_Dataset_:
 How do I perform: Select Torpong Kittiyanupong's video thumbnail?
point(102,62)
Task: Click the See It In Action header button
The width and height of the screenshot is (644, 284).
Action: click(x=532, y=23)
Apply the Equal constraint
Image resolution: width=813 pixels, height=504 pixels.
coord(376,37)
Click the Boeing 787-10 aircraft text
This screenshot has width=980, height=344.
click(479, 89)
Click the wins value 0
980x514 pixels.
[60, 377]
--
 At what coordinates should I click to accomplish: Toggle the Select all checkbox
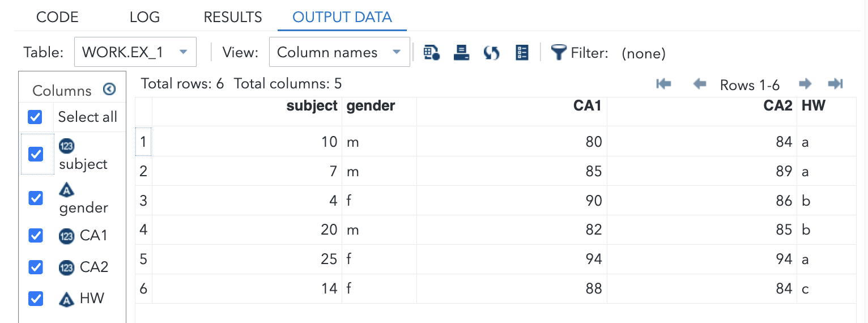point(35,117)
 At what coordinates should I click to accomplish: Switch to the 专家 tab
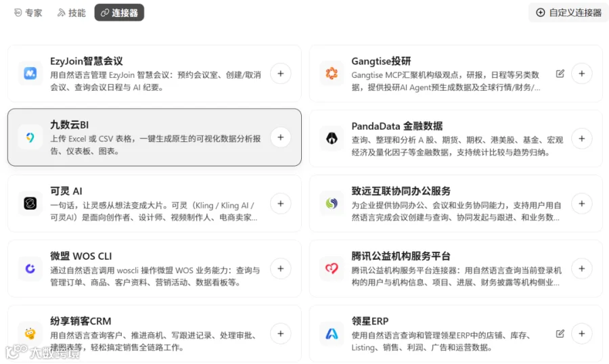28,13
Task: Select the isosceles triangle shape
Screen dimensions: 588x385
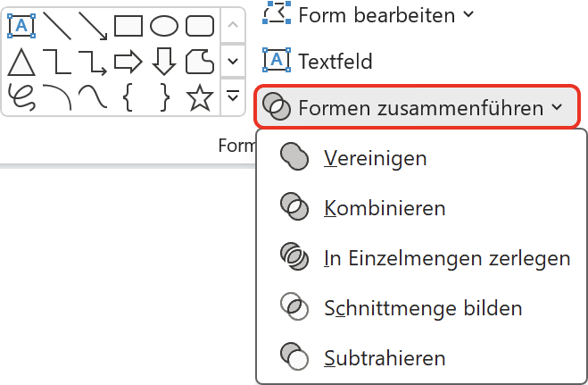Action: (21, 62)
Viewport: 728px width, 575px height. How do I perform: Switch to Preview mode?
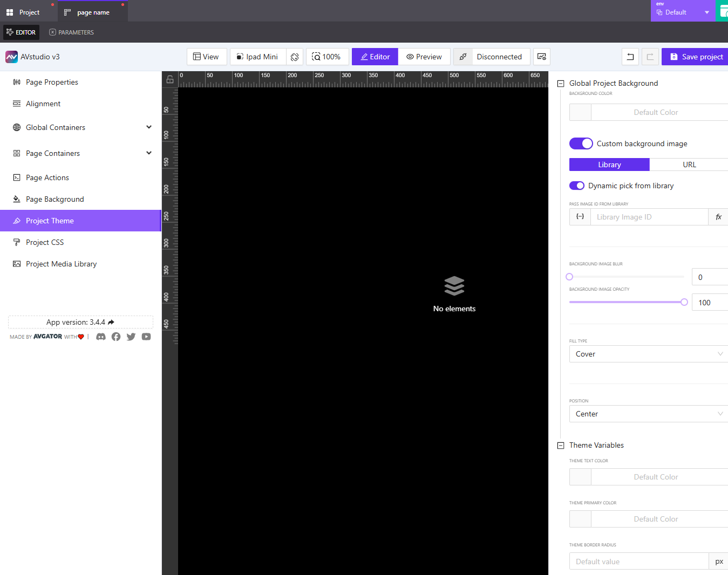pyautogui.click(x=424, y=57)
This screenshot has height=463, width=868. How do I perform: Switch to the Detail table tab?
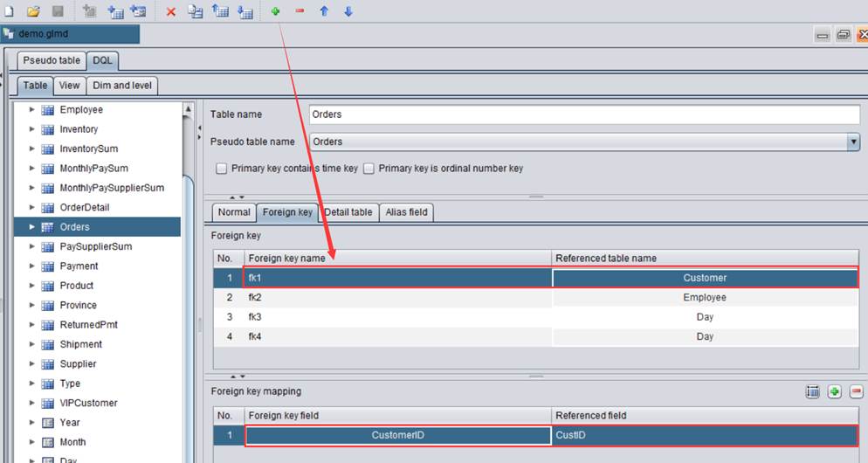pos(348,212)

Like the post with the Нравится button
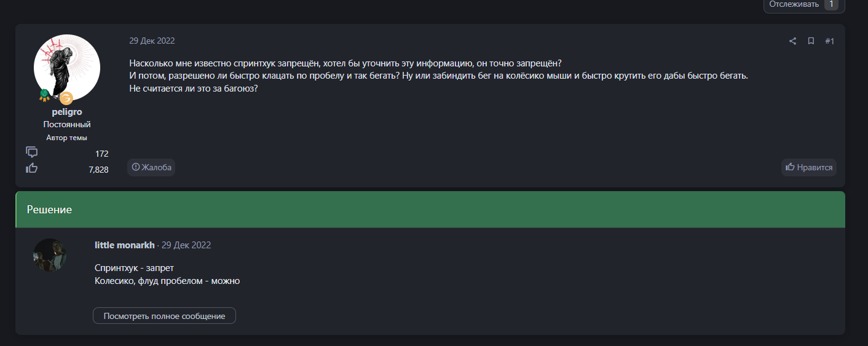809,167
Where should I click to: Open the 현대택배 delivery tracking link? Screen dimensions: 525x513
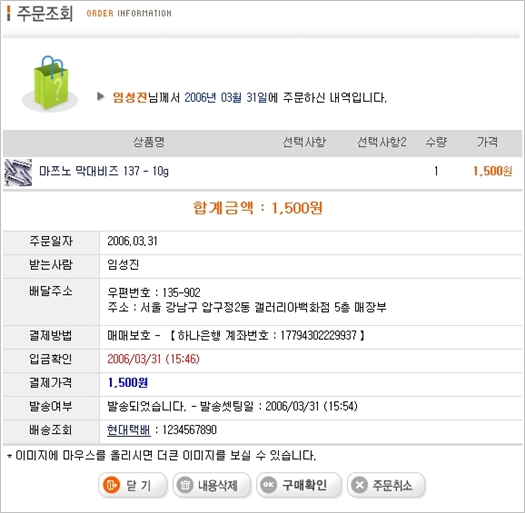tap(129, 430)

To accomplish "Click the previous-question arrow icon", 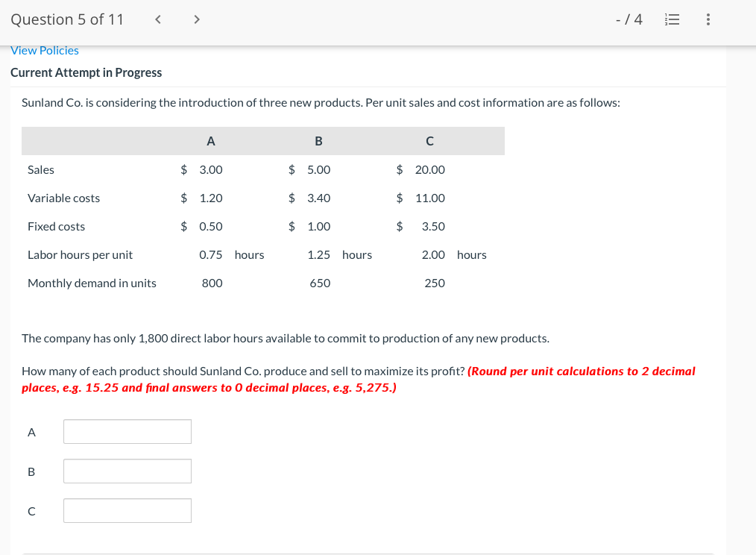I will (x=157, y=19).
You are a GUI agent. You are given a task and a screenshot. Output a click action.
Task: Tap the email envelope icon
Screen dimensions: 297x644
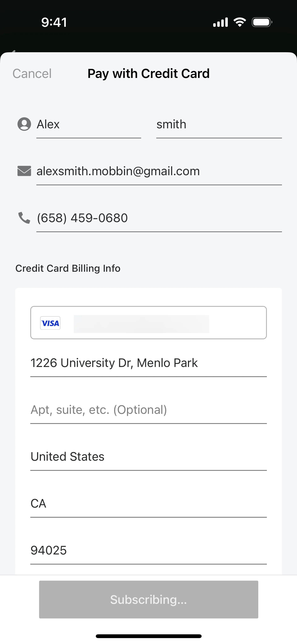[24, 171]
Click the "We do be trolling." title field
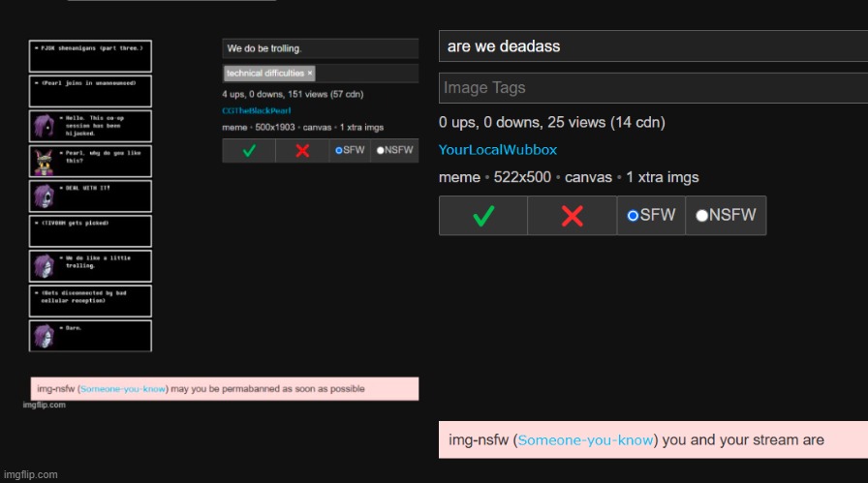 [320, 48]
* * *
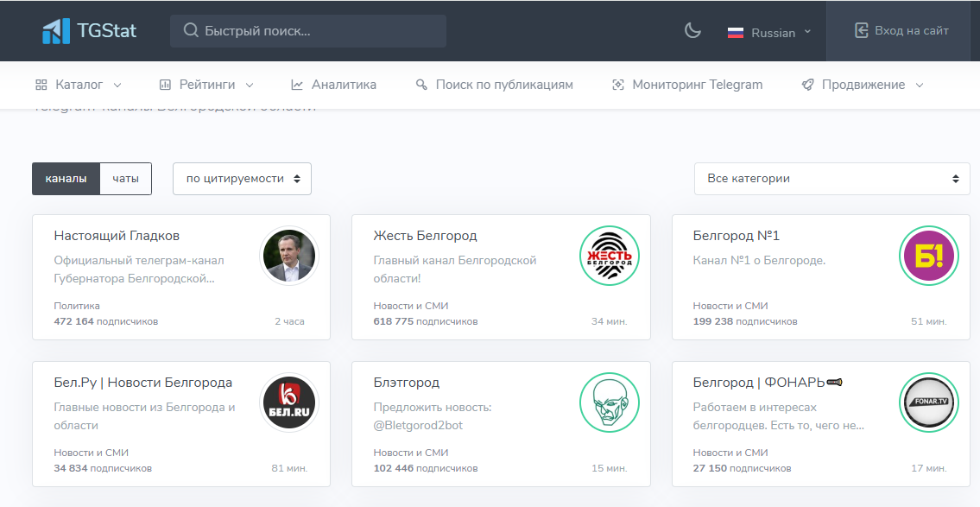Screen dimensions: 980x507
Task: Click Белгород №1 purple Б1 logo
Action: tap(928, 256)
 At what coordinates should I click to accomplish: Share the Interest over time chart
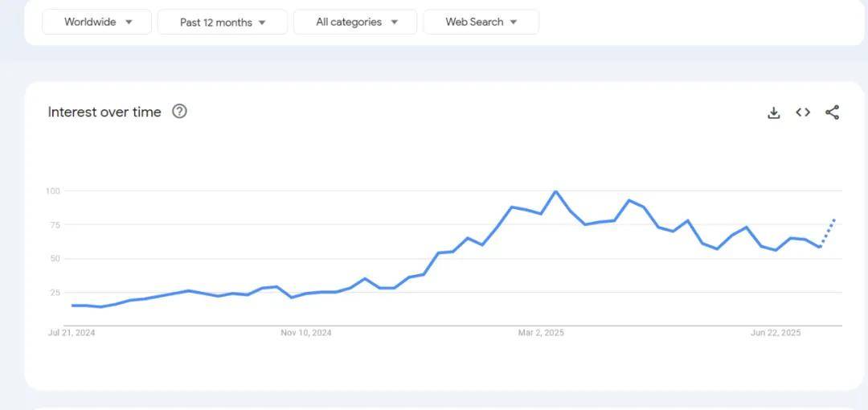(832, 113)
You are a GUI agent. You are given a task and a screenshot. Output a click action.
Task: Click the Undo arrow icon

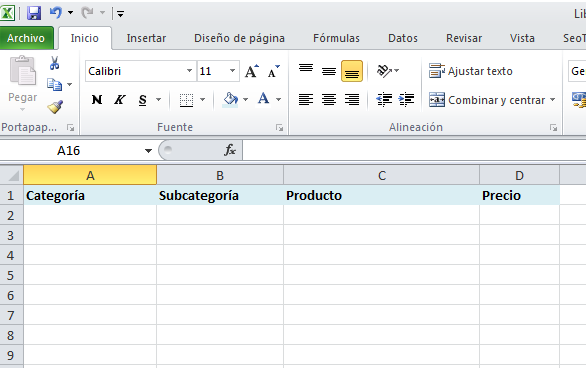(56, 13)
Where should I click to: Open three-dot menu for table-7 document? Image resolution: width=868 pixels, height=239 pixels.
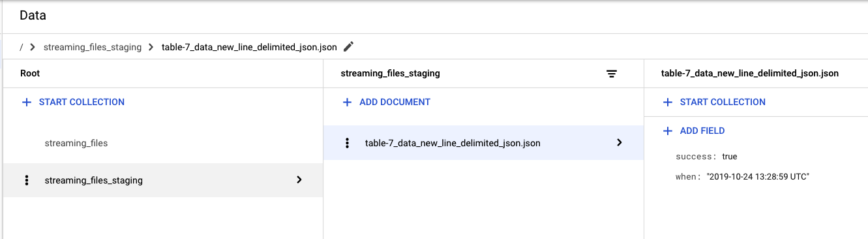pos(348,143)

_Task directions_: Using the entries above, output exactly the lines between the line holding "Task: Click the See" and the line holding "Apply the Equal constraint", end lines included, and nothing more.

_Response_:
Task: Click the See It In Action header button
The width and height of the screenshot is (644, 284).
Action: click(x=532, y=23)
Apply the Equal constraint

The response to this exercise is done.